O ex-presidente Jair Bolsonaro, de 70 anos, apresentou melhora clínica significativa, conforme o boletim médico divulgado pelo hospital DF Star nesta terça-feira (17). No entanto, ainda não há previsão de alta da UTI (Unidade de Terapia Intensiva). De acordo com informações do Folha, o ex-presidente foi transferido para uma nova acomodação em terapia intensiva na segunda-feira (16), considerada mais adequada para seu quadro clínico atual.
Qual é o estado de saúde atual de Bolsonaro?

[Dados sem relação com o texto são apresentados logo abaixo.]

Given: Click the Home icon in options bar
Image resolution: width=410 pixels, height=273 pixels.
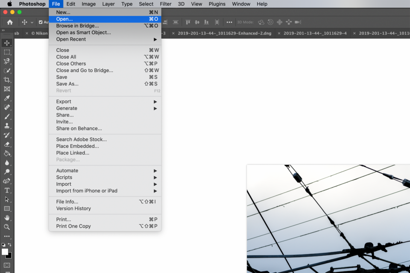Looking at the screenshot, I should (x=10, y=22).
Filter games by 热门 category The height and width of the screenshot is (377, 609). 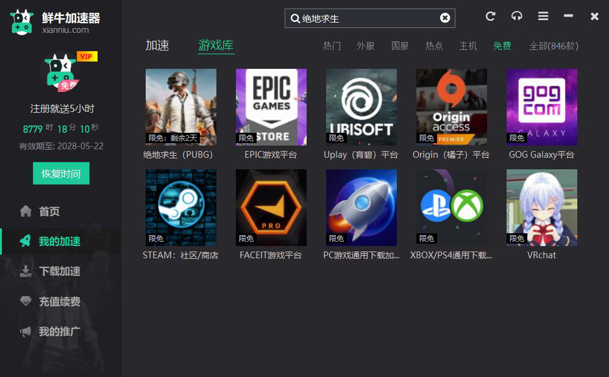coord(332,46)
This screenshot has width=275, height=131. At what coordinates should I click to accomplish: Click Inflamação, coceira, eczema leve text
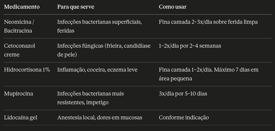pos(97,70)
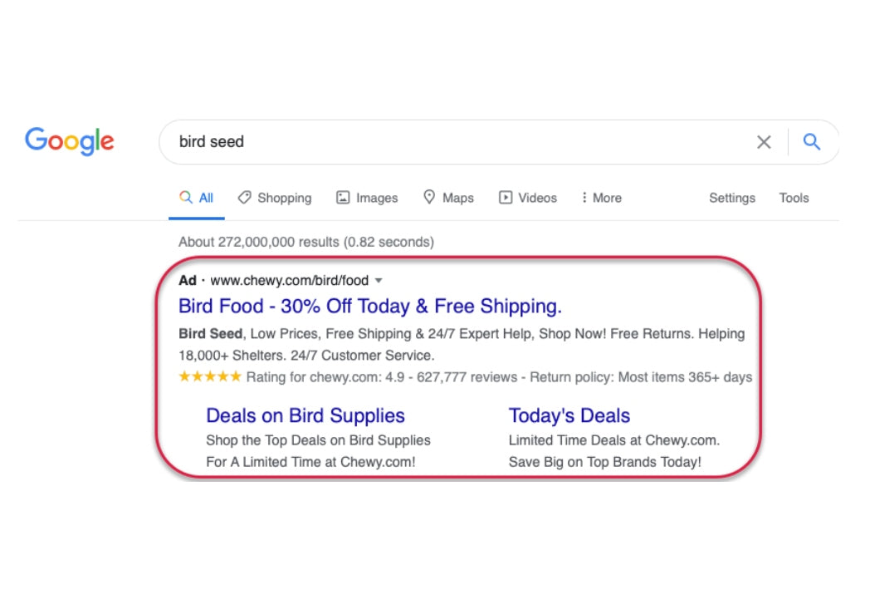Open the Bird Food 30% Off ad headline
Viewport: 875px width, 609px height.
tap(369, 306)
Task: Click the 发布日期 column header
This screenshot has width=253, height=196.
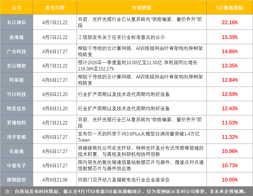Action: point(55,8)
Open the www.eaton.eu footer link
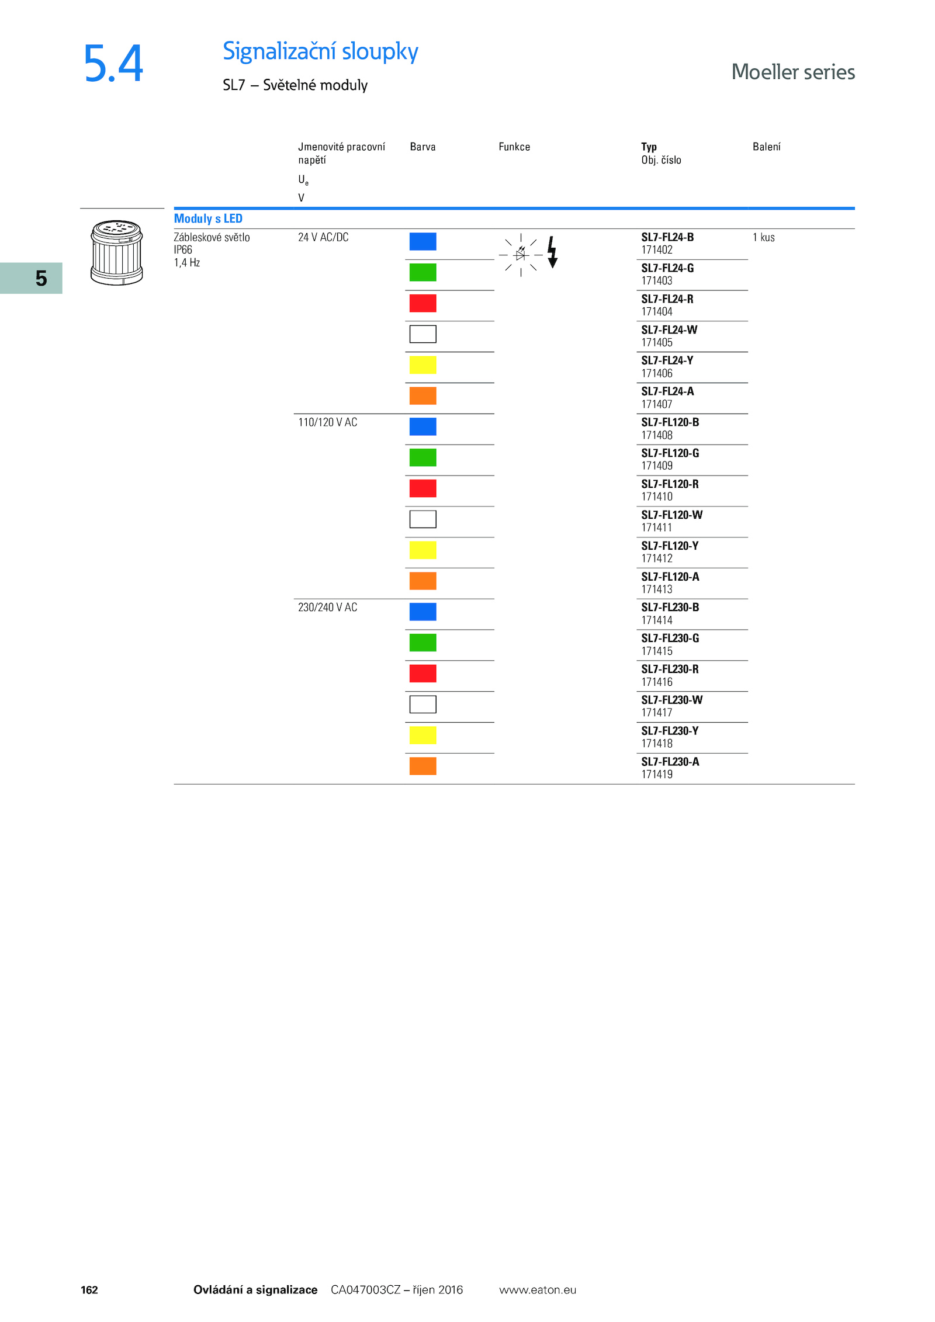Image resolution: width=935 pixels, height=1322 pixels. coord(537,1289)
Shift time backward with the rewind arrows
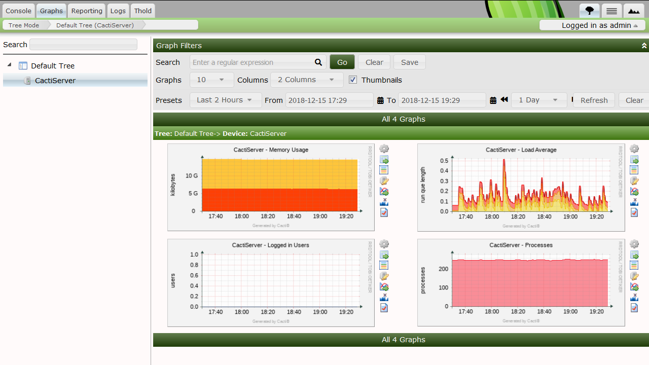Screen dimensions: 649x365 pyautogui.click(x=504, y=100)
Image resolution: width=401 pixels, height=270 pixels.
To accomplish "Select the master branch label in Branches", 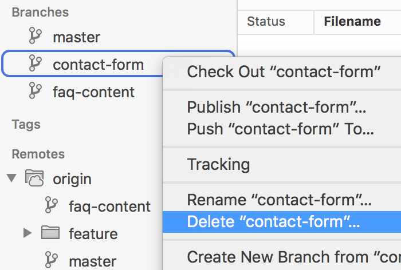I will click(76, 37).
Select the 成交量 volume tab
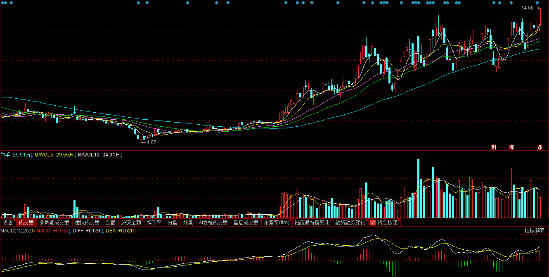 [26, 223]
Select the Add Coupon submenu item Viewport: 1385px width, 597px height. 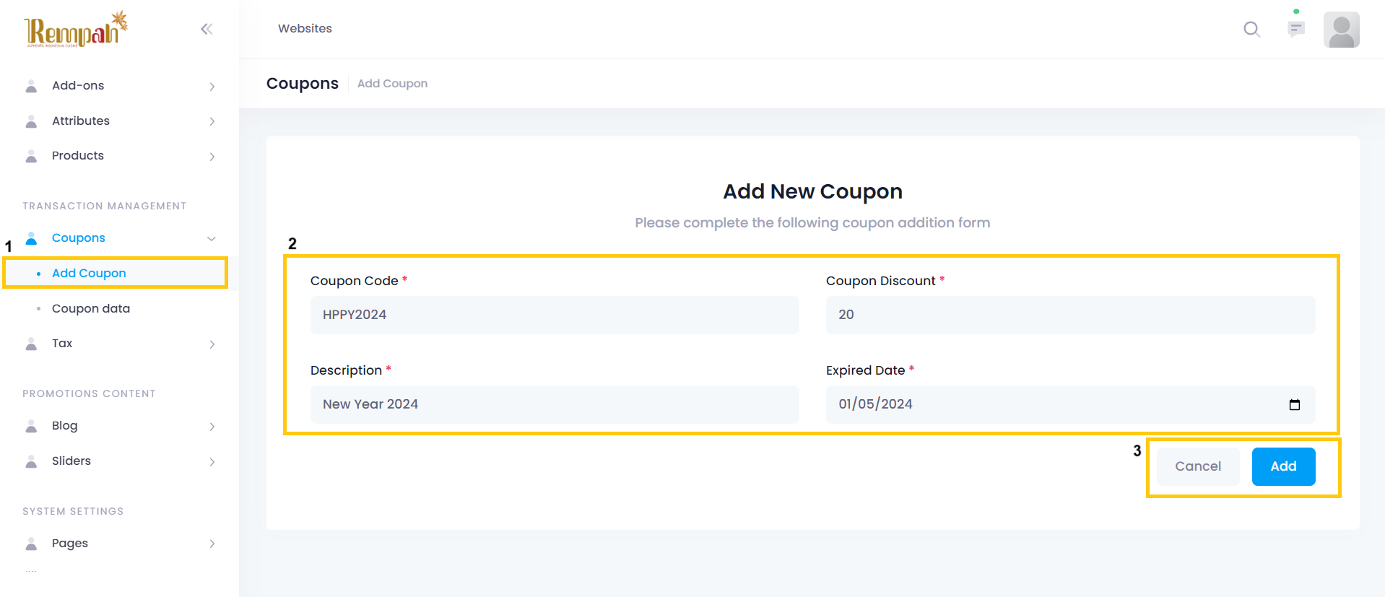[89, 273]
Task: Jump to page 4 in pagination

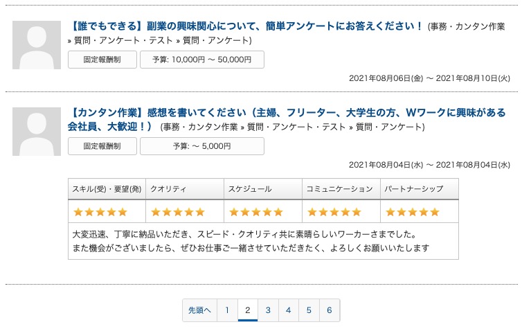Action: [x=288, y=311]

Bolsonaro permanece em tratamento com antibióticos administrados na veia, além de fisioterapia respiratória e motora. Internado desde sexta-feira (13) com broncopneumonia bacteriana nos dois pulmões, uma infecção que afeta bronquíolos e alvéolos, ele chegou à unidade de saúde com suporte de oxigênio nasal. No sábado (14), um boletim médico assinado pelos médicos Claudio Birolini, Leandro Echenique, Brasil Caiado, Antônio Fagundes Jr. e Allisson Borges indicou piora das funções renais e dos marcadores inflamatórios.
Como a saúde de Bolsonaro foi afetada por eventos passados?
O quadro de saúde de Bolsonaro é uma consequência do atentado à faca que ele sofreu durante a campanha eleitoral de 2018. Segundo o médico Brasil Caiado, este é o quadro mais grave de pneumonia que o ex-chefe do Executivo já enfrentou. Além disso, Bolsonaro cumpre pena após ser condenado por liderar uma trama golpista após a derrota nas eleições de 2022. Ele foi preso na sede da PF em 22 de novembro, após violar a tornozeleira eletrônica.
Qual é a posição do STF sobre a situação de Bolsonaro?
A internação de Bolsonaro reacendeu discussões no STF (Supremo Tribunal Federal) sobre a possibilidade de transferência para o regime domiciliar. Segundo a Folha, ao menos dois ministros próximos ao ministro Alexandre de Moraes estão empenhados em convencer a corte a autorizar essa transferência, que é vista como uma questão humanitária. As conversas, iniciadas no ano passado, devem ser retomadas enquanto Bolsonaro permanece hospitalizado.
“A transferência passou a ser uma questão humanitária”, afirmou um ministro.